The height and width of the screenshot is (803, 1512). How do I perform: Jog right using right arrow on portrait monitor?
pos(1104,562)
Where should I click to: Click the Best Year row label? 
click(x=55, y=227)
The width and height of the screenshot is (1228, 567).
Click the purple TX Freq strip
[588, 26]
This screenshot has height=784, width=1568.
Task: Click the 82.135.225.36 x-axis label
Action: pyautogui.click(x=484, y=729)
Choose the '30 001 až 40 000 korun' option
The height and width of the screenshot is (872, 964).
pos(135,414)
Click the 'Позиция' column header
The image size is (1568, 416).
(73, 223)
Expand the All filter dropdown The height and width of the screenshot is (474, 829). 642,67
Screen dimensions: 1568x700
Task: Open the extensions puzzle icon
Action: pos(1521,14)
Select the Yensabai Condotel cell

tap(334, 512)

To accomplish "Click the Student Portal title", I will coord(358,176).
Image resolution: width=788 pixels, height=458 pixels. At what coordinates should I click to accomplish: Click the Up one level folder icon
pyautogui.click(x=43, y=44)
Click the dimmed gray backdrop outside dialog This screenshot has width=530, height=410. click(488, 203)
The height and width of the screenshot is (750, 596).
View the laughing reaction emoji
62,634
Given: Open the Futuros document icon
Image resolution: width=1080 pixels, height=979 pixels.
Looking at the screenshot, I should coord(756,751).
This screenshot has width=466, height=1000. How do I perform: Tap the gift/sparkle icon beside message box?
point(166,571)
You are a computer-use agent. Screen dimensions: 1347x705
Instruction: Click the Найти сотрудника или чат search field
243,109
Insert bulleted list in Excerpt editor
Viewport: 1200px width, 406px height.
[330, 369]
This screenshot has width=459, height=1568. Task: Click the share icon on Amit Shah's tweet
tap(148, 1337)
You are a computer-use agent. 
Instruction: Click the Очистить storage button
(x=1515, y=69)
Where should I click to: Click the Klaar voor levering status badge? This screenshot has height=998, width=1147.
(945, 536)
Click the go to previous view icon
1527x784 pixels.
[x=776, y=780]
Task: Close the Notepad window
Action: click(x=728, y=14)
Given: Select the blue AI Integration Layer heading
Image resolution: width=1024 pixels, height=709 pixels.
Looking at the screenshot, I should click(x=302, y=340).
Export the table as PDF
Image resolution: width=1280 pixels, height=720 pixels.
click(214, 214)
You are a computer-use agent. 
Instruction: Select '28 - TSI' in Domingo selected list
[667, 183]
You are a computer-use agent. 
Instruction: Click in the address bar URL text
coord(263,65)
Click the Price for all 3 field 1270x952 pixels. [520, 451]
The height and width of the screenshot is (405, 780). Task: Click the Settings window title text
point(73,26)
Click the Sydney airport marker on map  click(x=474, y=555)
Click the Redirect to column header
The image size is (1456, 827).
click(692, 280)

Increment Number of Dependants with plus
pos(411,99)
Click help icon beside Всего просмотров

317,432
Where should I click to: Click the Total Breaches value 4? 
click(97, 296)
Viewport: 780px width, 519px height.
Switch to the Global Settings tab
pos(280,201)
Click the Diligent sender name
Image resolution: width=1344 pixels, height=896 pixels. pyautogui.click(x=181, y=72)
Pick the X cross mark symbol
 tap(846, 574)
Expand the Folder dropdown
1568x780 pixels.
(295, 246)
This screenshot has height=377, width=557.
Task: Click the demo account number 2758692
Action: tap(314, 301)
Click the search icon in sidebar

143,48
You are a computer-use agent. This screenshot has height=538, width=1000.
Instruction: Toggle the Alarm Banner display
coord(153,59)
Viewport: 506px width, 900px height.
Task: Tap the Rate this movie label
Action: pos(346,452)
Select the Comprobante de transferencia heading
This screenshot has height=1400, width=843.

_ _ _

From the line holding "Click the search icon in sidebar" to the final line of the data, repeat every line exactly. Leave out all the rest.

Click the search icon in sidebar

143,48
You are a computer-use agent. This screenshot has height=538, width=1000.
Instruction: Toggle the Alarm Banner display
coord(153,59)
Viewport: 506px width, 900px height.
Task: Tap the Rate this movie label
Action: pos(346,452)
Select the Comprobante de transferencia heading
This screenshot has height=1400, width=843.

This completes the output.